62 Or, Isaac revenait de visiter la source du Vivant qui me voit; il habitait la contrée du Midi.
Izak nu kwam, van daar men komt tot den put Lachai-Roi; en hij woonde in het zuiderland.
63 Isaac était sorti dans les champs pour se livrer à la méditation, à l’approche du soir. En levant les yeux, il vit que des chameaux s’avançaient.
En Izak was uitgegaan om te bidden in het veld, tegen het naken van den avond; en hij hief zijn ogen op en zag toe, en ziet, de kemelen kwamen!
64 Rébecca, levant les yeux, aperçut Isaac et se jeta à bas du chameau;
Rebekka hief ook haar ogen op, en zij zag Izak; en zij viel van den kemel af.
65 et elle dit au serviteur: "Quel est cet homme, qui marche dans la campagne à notre rencontre?" Le serviteur répondit: "C’Est mon maître." Elle prit son voile et s’en couvrit.
En zij zeide tot den knecht: Wie is die man, die ons in het veld tegemoet wandelt? En de knecht zeide: Dat is mijn heer! Toen nam zij den sluier, en bedekte zich.
66 Le serviteur rendit compte à Isaac de tout ce qu’il avait fait.
En de knecht vertelde aan Izak al de zaken, die hij gedaan had.

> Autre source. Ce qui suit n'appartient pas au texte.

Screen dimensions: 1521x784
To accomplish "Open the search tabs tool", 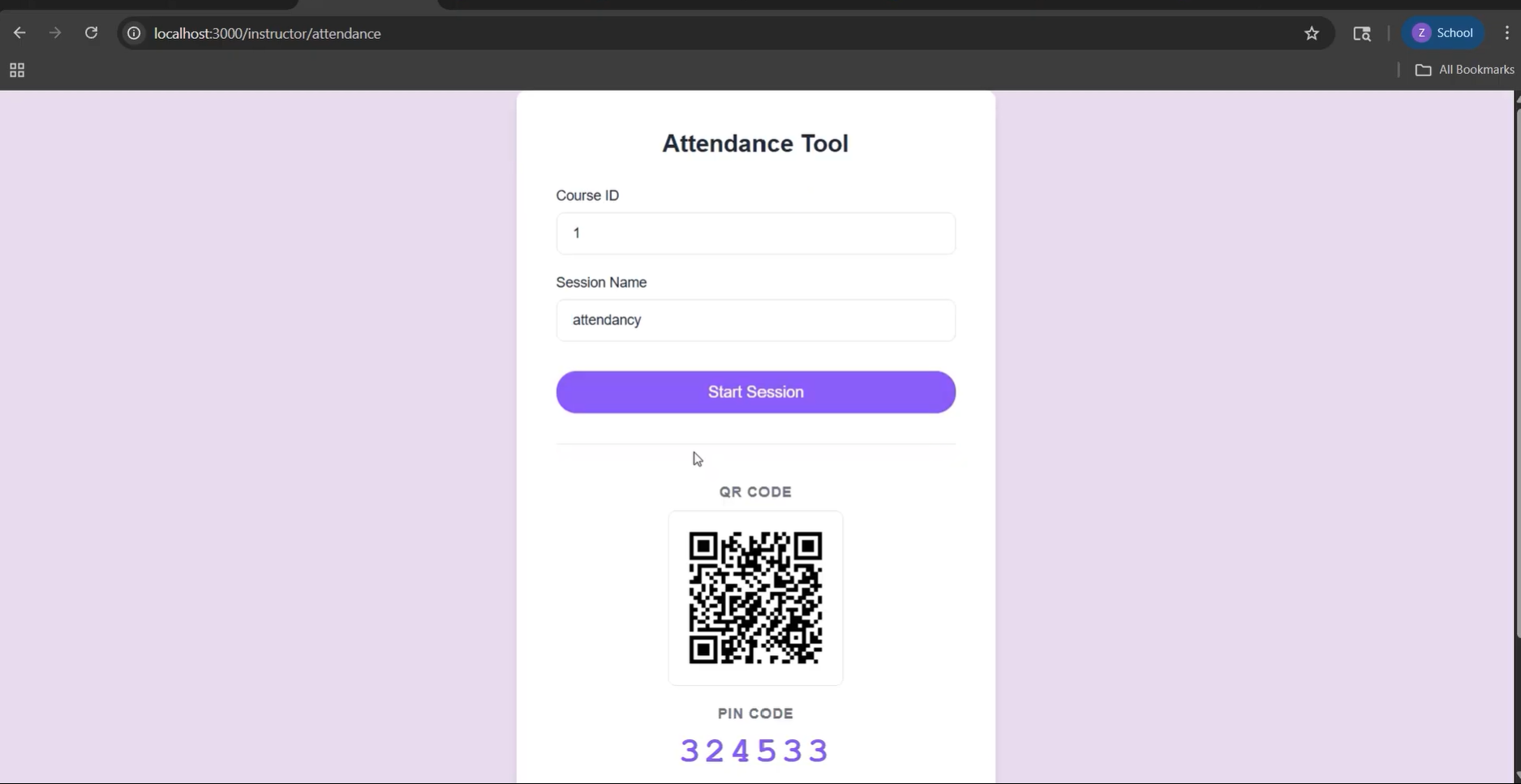I will point(1362,33).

67 lsaac la conduisit dans la tente de Sara sa mère; il prit Rébecca pour femme et il l’aima et il se consola d’avoir perdu sa mère.
En Izak bracht haar in de tent van zijn moeder Sara; en hij nam Rebekka, en zij werd hem ter vrouw, en hij had haar lief. Alzo werd Izak getroost na zijner moeders dood.